══ 読む抜粋

広島で美味しいお肉に出会いました!!初めて聞いたブランドだったので興味津々。聞けば、広島の名店である『和牛Lab K』『永山』『フレンチ ル・ジャルダン グルマン』『焼肉ふるさと』などで取り扱われています。なんとリストの中には「トワイライト・エクスプレス【瑞風】」の名も。一体このお肉の正体は!?と気になっていました。

 

 

私が興味を持った"広島で出会った美味しいお肉"は、広島県の熊野町にある『馬上畜産』さんで飼育されていました。最近色々な食材の生産者さんやメーカーさんにお会いする機会に恵まれていますが、牛肉も"ストレスなく育った牛"の味わいをようやく理解できるようになったので牛肉にも興味津々。ご縁があって牛舎を見学させていただき、馬上畜産の代表の馬上 幸治氏にお話しを伺うことができました。幸治さんは三代目にあたり、お父上は全国和牛能力共進会にて優勝したこともあるとか。現在訪問した第一牛舎では約140頭、第二牛舎で100頭ほどの牛を飼っているそうです。

 

『馬上畜産』が育てるのは 榊山牛。「さかきやまぎゅう」って読みます。

2020年4月に誕生したブランド牛で、現在は広島県内の限られた取扱店のみいただける貴重なお肉ですが、そのうち、東京でもこの名前を聞くことになるかもしれませんので、よく覚えておいてくださいね。榊山牛(さかきやまぎゅう)ですよ!

 

 

-------------------------【榊山牛の定義】-------------------------

 

1️⃣  牛肉の種類は黒毛和種の未経産雌牛とする。

 

2️⃣ 生後32か月以上の長期肥育の牛で、社団法人日本格付け協会が定める

B.C.S.(肉の色沢) No.4以上の肉色及び光沢に優れている枝肉とする。

 

3️⃣ 榊山牛銘柄推進協議会が認定した広島県内に居住する飼育者が

登録された牛舎で飼育されたものとする。

 

4️⃣ 広島県内産の稲わらと指定穀物を使用した榊山牛推進協議会認定の

自家配合飼料を使用し、指定の方法で肥育されていること。

════

◆ 指示内容 A ◆
上の本文で「私が興味を持った」から始まる段落を、主な事実を残したまま箇条書きにまとめてください。

══ データ記録

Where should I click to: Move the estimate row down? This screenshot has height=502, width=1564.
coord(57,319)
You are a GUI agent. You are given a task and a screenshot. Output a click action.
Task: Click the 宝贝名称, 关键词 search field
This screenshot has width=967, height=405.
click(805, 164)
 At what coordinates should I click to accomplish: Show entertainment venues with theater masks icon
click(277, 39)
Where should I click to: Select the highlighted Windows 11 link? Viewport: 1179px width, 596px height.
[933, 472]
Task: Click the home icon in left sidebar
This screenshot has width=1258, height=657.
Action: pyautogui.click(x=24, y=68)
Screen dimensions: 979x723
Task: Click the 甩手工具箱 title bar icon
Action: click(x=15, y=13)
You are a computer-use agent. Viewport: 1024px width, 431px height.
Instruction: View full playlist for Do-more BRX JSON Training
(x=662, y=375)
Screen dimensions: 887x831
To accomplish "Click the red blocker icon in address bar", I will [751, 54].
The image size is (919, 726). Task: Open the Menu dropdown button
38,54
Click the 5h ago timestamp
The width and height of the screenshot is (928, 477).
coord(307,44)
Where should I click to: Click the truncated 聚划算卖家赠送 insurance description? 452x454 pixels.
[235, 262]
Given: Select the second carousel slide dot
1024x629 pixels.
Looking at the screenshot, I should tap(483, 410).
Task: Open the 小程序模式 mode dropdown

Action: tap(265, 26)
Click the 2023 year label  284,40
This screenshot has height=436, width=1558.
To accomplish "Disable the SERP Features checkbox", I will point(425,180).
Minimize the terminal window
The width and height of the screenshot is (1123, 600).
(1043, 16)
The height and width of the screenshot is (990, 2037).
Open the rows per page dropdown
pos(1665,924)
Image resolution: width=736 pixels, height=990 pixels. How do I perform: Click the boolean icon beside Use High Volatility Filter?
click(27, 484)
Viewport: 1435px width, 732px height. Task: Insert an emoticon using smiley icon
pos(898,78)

════

◆ 指示内容 B ◆
記録の中から「Where」という文字列を含む行をすべて選び、書き写して示してください。

◆ 回答全文 A ◆
- 広島で出会った美味しいお肉は、広島県熊野町の『馬上畜産』で飼育されていた。
- 筆者は"ストレスなく育った牛"の味わいがわかるようになり、牛肉に興味を持っていた。
- 筆者は牛舎を見学し、代表の馬上幸治氏に話を聞いた。
- 幸治さんは三代目で、父は全国和牛能力共進会で優勝したことがあるという。
- 第一牛舎では約140頭、第二牛舎では100頭ほどの牛を飼っている。

◆ 回答全文 B ◆
Where should I click to: Move the estimate row down? This screenshot has height=502, width=1564.
Where should I click to: Select the highlighted Windows 11 link? Viewport: 1179px width, 596px height.
Where should I click to: Click the truncated 聚划算卖家赠送 insurance description? 452x454 pixels.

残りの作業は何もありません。